Hacker News new | ask | show | jobs
by kherud 1007 days ago
Thank you for sharing! On a tangent: I'm wondering if there are any good open source models/libraries to reconstruct audio quality. I'm thinking about an end-to-end open source alternative to something like Adobe Podcast [1] to make noisy recordings sound professional. Anecdotally it's supposed to be very good. In a recent search, I haven't found anything convincing. In my naive view this tasks seems much simpler than audio generation and the demand far bigger, since not everyone has a professional audio setup ready at all times.

[1] https://podcast.adobe.com/

5 comments

We've been researching an audio denoiser for music that we will present at the AES conference in October. Description page: https://tape.it/denoising

We'll also publish a webapp where you can use the denoiser for free. Mail me if you want beta access to it (email in profile).

It won't be open-source though, although the paper will of course be public. It will also only reduce noise, and not reconstruct other aspects of audio quality. However, it can do so on any audio (in particular music), not just speech like Adobe Podcast, and it fully preserves the audio quality. It's designed exactly for the use case you want: to make noisy recordings sound professional.

Are you sure the demo sound files are correct on the website? Couldn't appreciate any glaringly obvious differences between the original and denoised with studio grade headphones here. Or, the originals aren't noisy enough.
denoising seems to fail in the guitar and vocals example
Can you clarify where it fails? It's designed to remove stationary noise only, and removes it very well in the guitar and vocals example.

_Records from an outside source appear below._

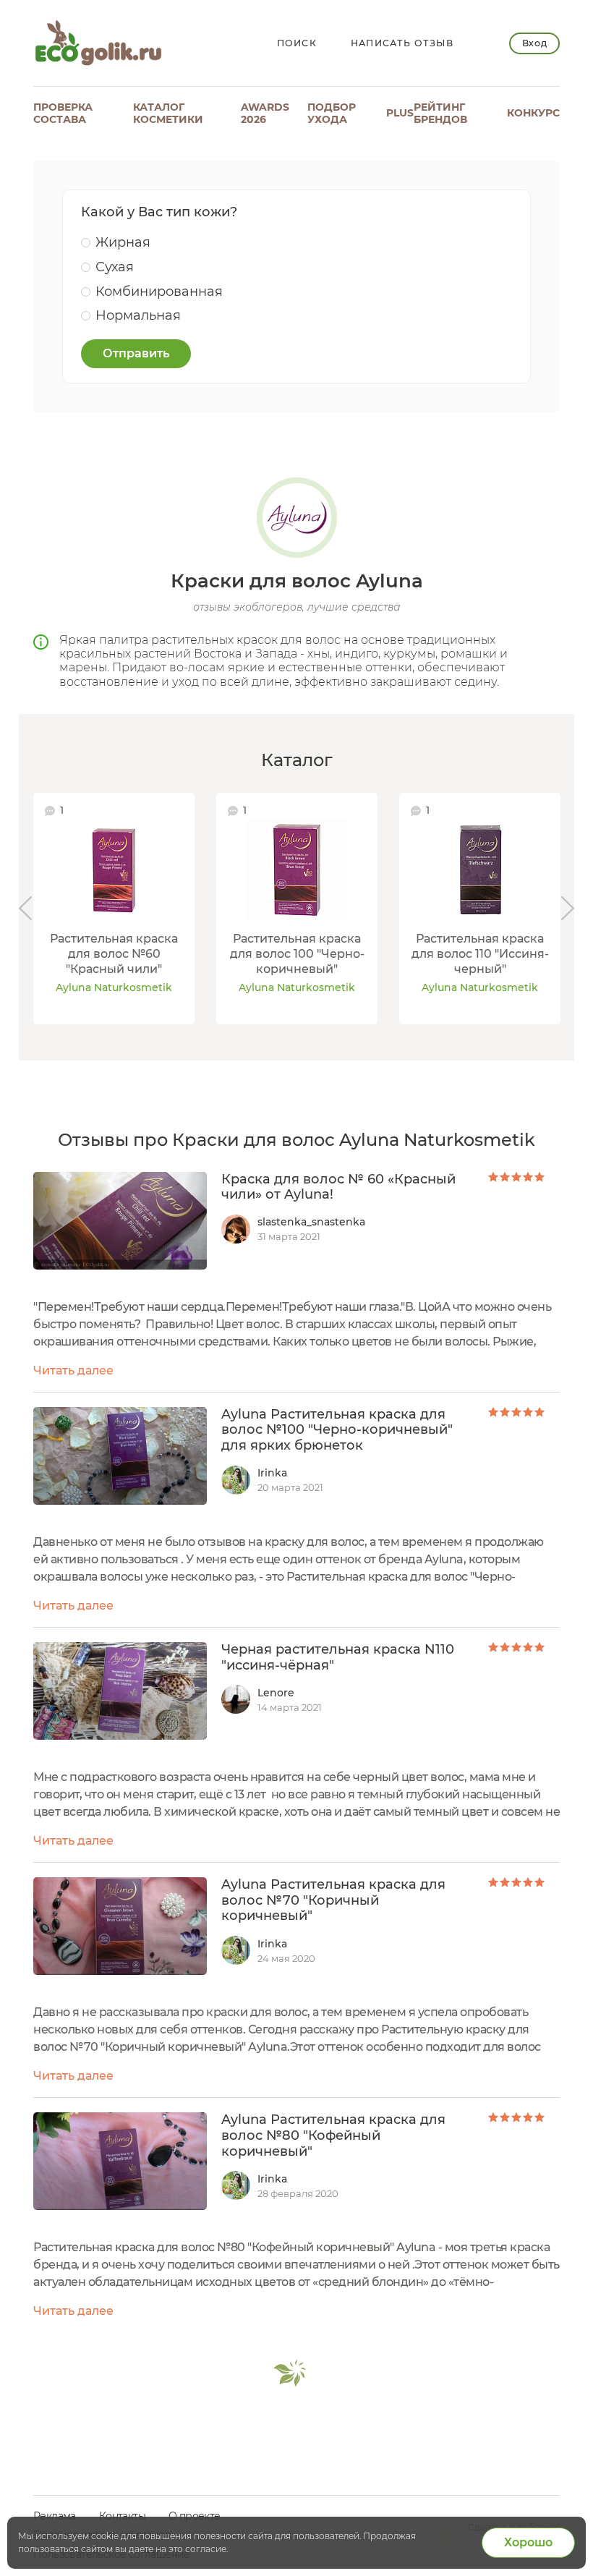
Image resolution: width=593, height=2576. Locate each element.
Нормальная (138, 315)
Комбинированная (159, 291)
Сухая (114, 267)
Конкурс (533, 112)
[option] (113, 908)
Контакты (122, 2515)
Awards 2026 (265, 113)
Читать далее (73, 1370)
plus (400, 112)
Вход (534, 43)
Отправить (136, 353)
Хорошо (528, 2542)
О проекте (194, 2515)
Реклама (54, 2515)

Generally speaking, if you have other sounds that you don't want in the audio, we don't remove them - it's hard to decide from a musical point of view whether you want a certain sound or not. To give an extreme example: a barking dog probably doesn't belong into a Zoom conference, but it may very well belong into your audio recording. Removing such elements would be a creative decision.

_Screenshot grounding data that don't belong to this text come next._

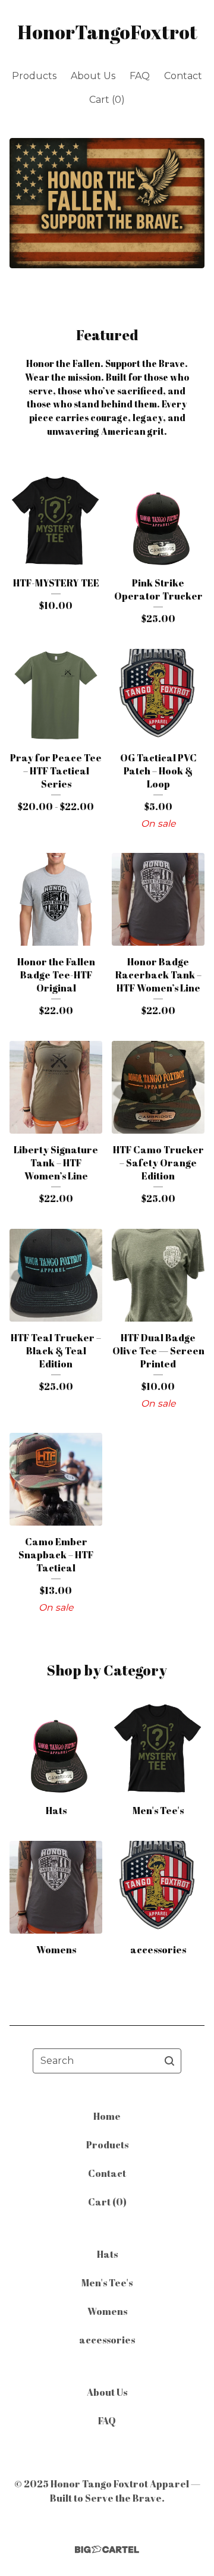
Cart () (107, 99)
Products (34, 75)
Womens (107, 2311)
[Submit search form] (169, 2061)
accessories (107, 2339)
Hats (107, 2254)
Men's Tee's (107, 2282)
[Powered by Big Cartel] (107, 2549)
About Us (93, 75)
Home (107, 2116)
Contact (183, 75)
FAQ (140, 75)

The guitar and vocals example has certain clicks in the background that we don't remove - but the stationary noise is gone. Existing professional (and complex) audio restoration tools like iZotope RX don't remove those clicks, either. It's a conservative approach, sure, but in return you can throw any audio at it and it always improves it.

It’s not open but Nvidia has RTX Voice for free if you have and Nvidia card.

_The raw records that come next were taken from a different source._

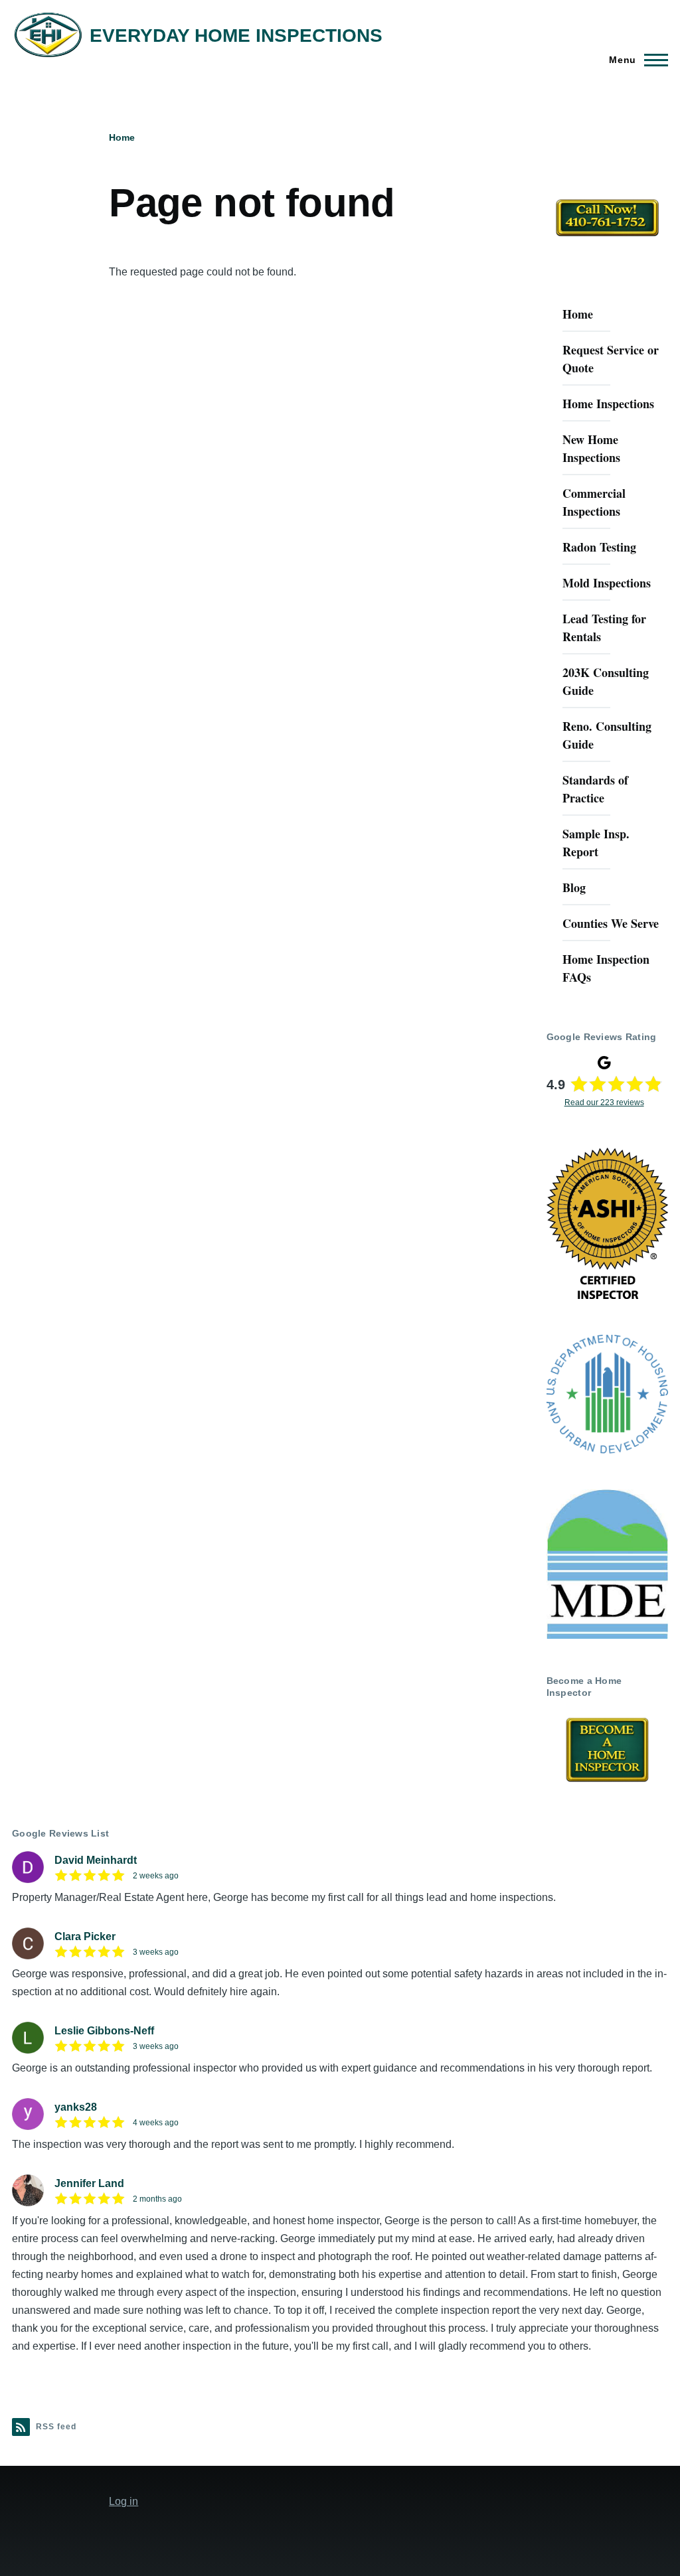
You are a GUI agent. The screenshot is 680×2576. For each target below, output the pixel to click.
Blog (574, 887)
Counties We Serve (610, 923)
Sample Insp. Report (596, 842)
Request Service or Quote (610, 358)
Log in (123, 2501)
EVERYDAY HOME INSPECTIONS (236, 35)
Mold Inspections (606, 582)
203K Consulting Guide (605, 681)
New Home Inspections (591, 448)
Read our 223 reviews (604, 1102)
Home (122, 137)
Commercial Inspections (594, 502)
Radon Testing (599, 547)
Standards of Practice (595, 788)
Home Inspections (608, 403)
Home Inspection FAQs (605, 968)
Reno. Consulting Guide (606, 735)
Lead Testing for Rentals (604, 627)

Only weird thing it’s designed to be used real time but I’ve had some luck on cleaning up voice recordings replayed back through it via audio routing.

There seems to have been a fork in the road:

On one side the tech for literal denoising has stagnated a bit. It’s a very hard problem to remove all noise while keeping things like transients.

On the other side, AI is being rapidly developed for it’s ability to denoise by recreating the recording, just without the noise.

In our denoiser (see other comment), we worked on combining these two forks. That’s how we can mathematically guarantee great audio quality.

This combination was non-trivial as training old school DSP denoisers is not easily possible. We’ll describe the math needed in our paper. We hope our publication will help the wider community work not just on denoising but also tasks like automatic mixing.

I have had a lot of success with this: https://ultimatevocalremover.com/ for de-noising
https://youtu.be/o-kJ4_CuWzA

This video from MKBHD's studio channel dives into this topic